I wonder, it seemed so inconspicuous, how many people saw the article, took the time to read it. The title of the article: “In close call, Soviet officer helped avert nuclear war.” I almost didn’t read it because it seemed like fake news, especially when, although it did give credence to the story, the article was accompanied by a photo of what the Soviet officer, Stanislav Petrov, looked like in May of this year: an old fart with a shit-eating grin on his face.
The gist of the article: Early on the morning of Sept. 26, 1983, 44 year old lieutenant colonial Petrov held a phone in his hand that would have launched a NUCLEAR retaliatory attack against the U.S. An alarm had gone off in the secret command center outside Moscow where the Soviets monitored its early warning satellites. It’s worth noting the Soviet leader at the time, Yuri Andropov, was obsessed by fears of a U.S. attack, stoked likely by President Reagan rejecting calls to freeze the arms race.
The computers in front of Petrov were screaming an alarm that a missile strike was imminent and that the reliability of the information was at the “highest level.” There was no time for a “fail-safe” as he felt he had minutes if not seconds to react, that five missiles were on their way.
As it fortunately turned out, it was a false alarm triggered when the satellites mistook the sun’s reflection off the clouds for a missile launch. Petrov had the wherewithal to stay calm. He has said he saw it as a 50/50 call, but rationalized, thankfully, that an all-out offensive would involve more than five missiles.
Reminiscent of “Hal” in “2001 Space Odyssey,” Petrov was quoted in the German magazine, “Der Spiegel:” “We are wiser than the computers. We created them.”
Assuming this was not fake news containing alternate facts, so many questions are raised: Today, do we feel we are wiser (smarter) than computers? Have we so removed ourselves from the possibility and fear of nuclear holocaust that it doesn’t seem real…when our Commander in Chief of the “armed” forces has threatened to annihilate an entire country?

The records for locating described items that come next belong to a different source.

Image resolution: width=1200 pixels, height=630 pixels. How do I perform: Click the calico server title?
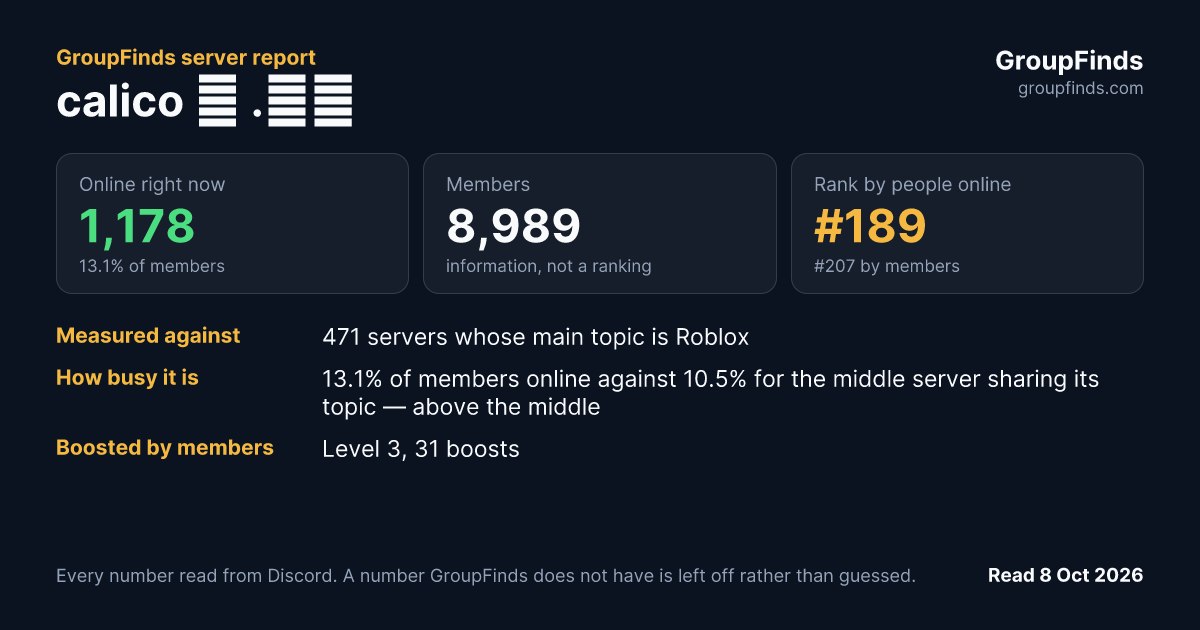pyautogui.click(x=204, y=101)
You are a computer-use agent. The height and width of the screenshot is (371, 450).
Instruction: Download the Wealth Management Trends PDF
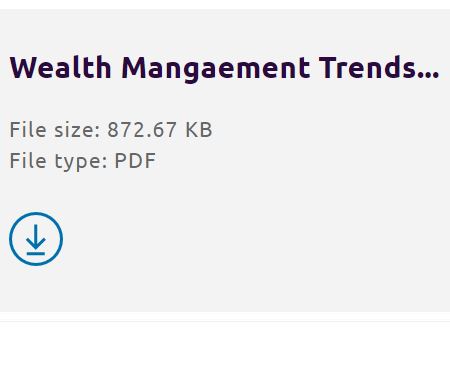click(36, 239)
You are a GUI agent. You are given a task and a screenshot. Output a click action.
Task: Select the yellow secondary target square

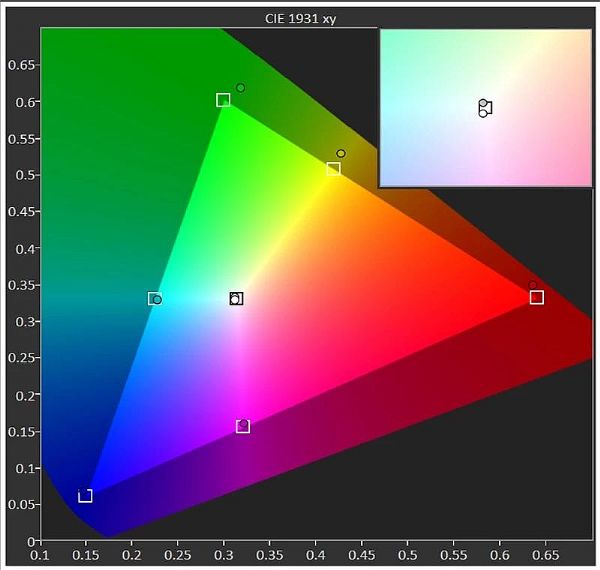pyautogui.click(x=333, y=169)
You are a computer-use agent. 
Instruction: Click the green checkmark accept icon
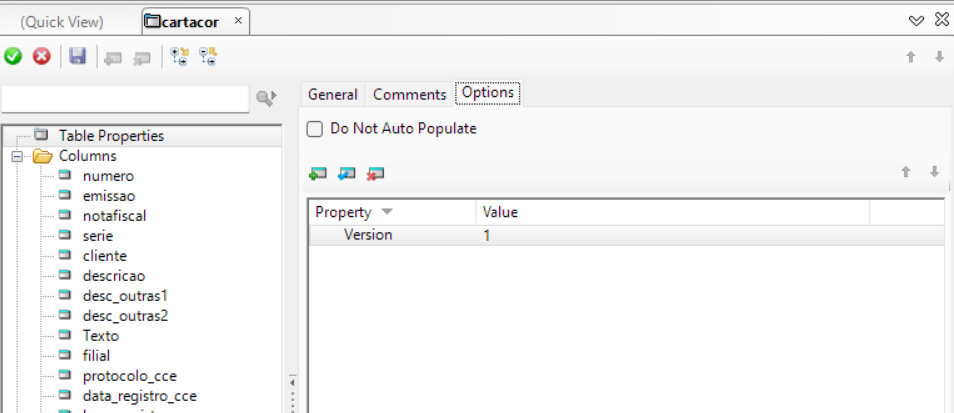(13, 57)
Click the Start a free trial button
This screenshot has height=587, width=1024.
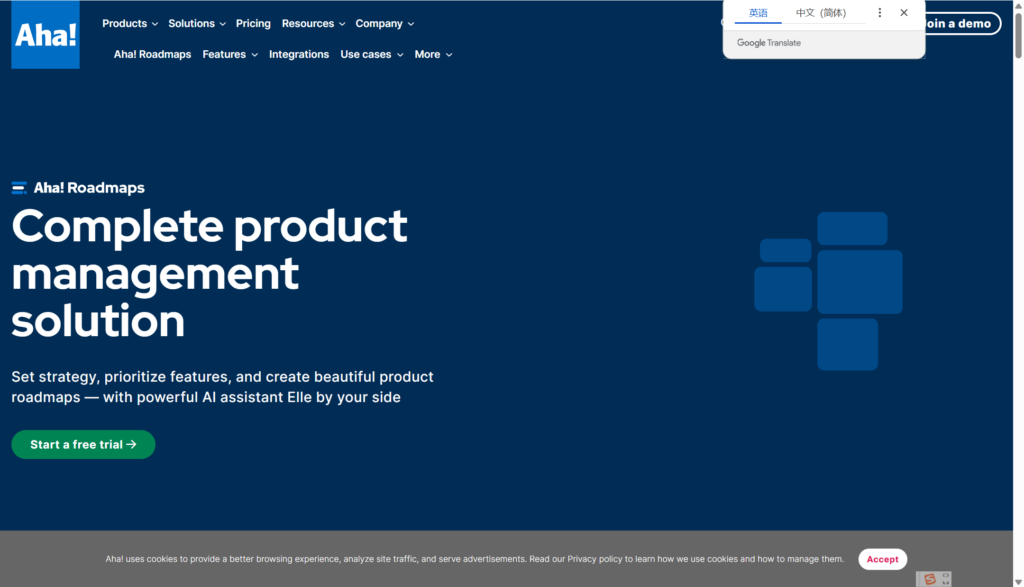point(83,445)
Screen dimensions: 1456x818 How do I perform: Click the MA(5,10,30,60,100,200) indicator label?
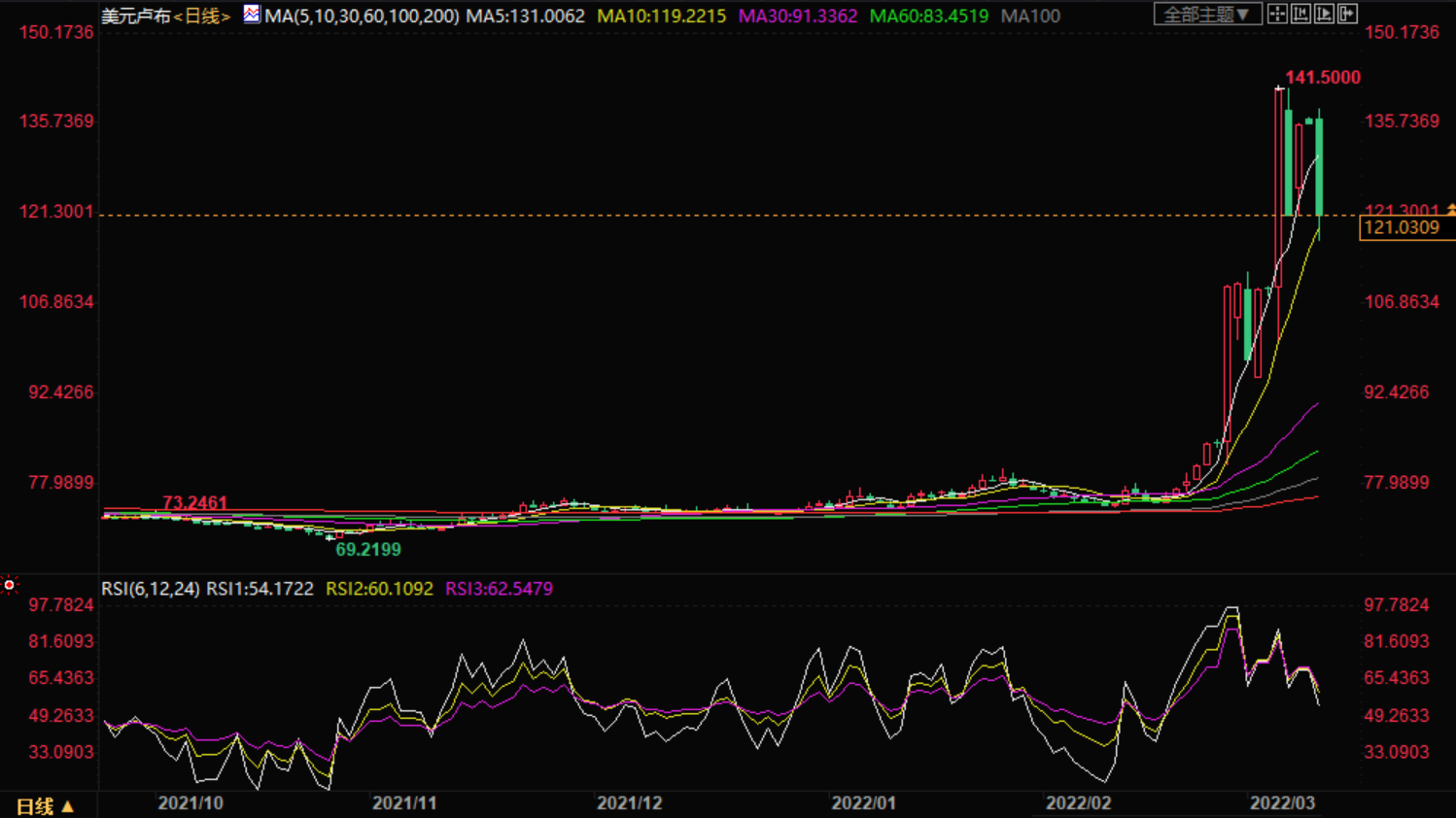(362, 17)
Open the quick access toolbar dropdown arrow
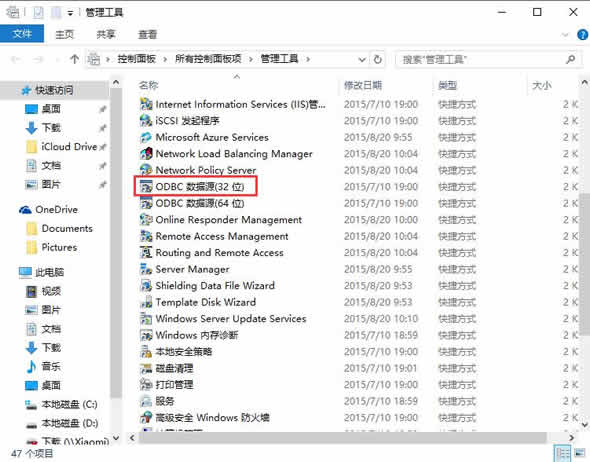The image size is (590, 462). click(x=70, y=13)
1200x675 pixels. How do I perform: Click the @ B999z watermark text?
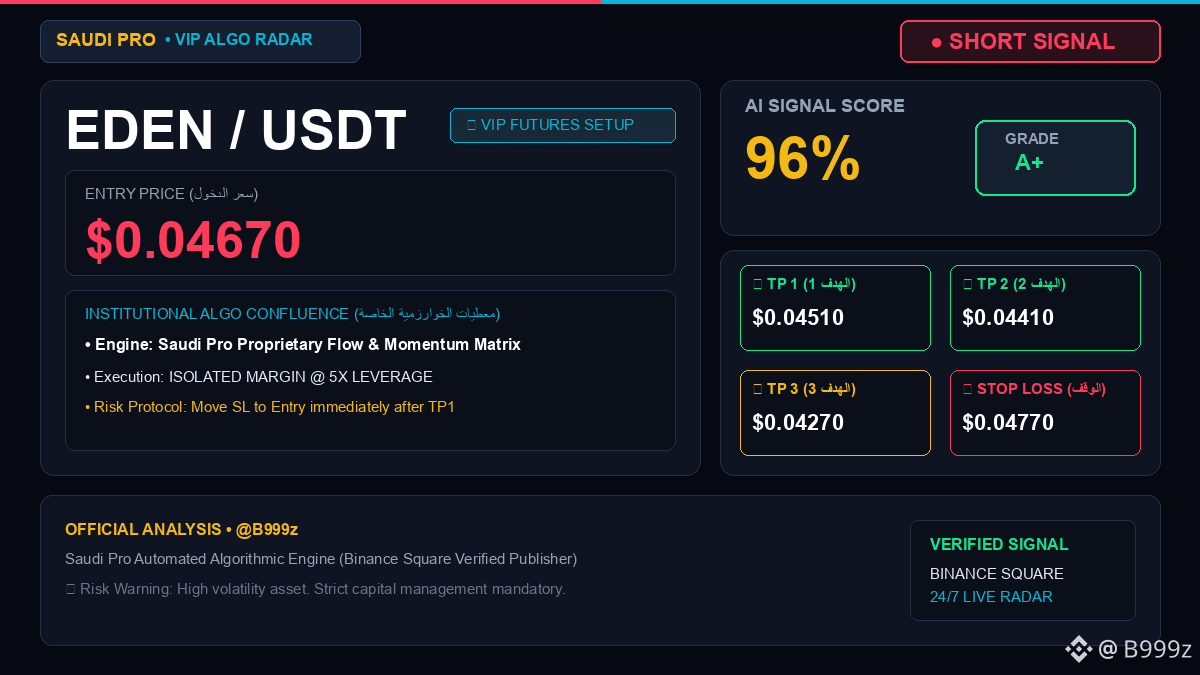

In a storm of Twitter demagoguery, I’m sure many in this Commander in Chief’s “base” would get a hard-on with this kind of bullying bluster, but this is not fiction or a reality show. Would this impetuous Commander in Chief remain calm in order to make a rational decision affecting the lives of potentially millions of people? I mean, think: the destruction of 9/11 pales in comparison to the fall-out from nuclear attacks. Nukes are serious shit.
I’m certainly not condoning North Korea’s foolish bluster…who would? But to get into a spitting contest with a country because our spit is bigger? What about China and Russia. Will they spit back? We’re talking radioactive spit. This is beyond foolish.
The same paper reported that our Commander in Chief is proposing a military parade next Fourth of July involving tanks…of course to demonstrate our power this would involve or imply our immense nuclear capability. What the F? The same paper (on 9/17/17) reported: “Sweden, one of the last neutral states in Europe, launched its biggest military exercise in more than 20 years. Joined by troops from the U.S. and other NATO countries, the drills took place just as Russia carried out its biggest war games in the Baltic region since 2013.”
Like the direction this is taking? We escaped a “bullet” in the Cuban missile crisis. What if Russia had called our bluff…if that’s what it was. A world at peace? NOT! Maybe if we obliterate each other it will be? America first and last? We are the only country to have unleashed a nuclear bomb and saw firsthand its merciless consequence to humanity. Shouldn’t we now, with that decision behind us, be stewards of avoidance not threats?
Maybe I am over-reacting. But what if Mr. Petrov had made that call?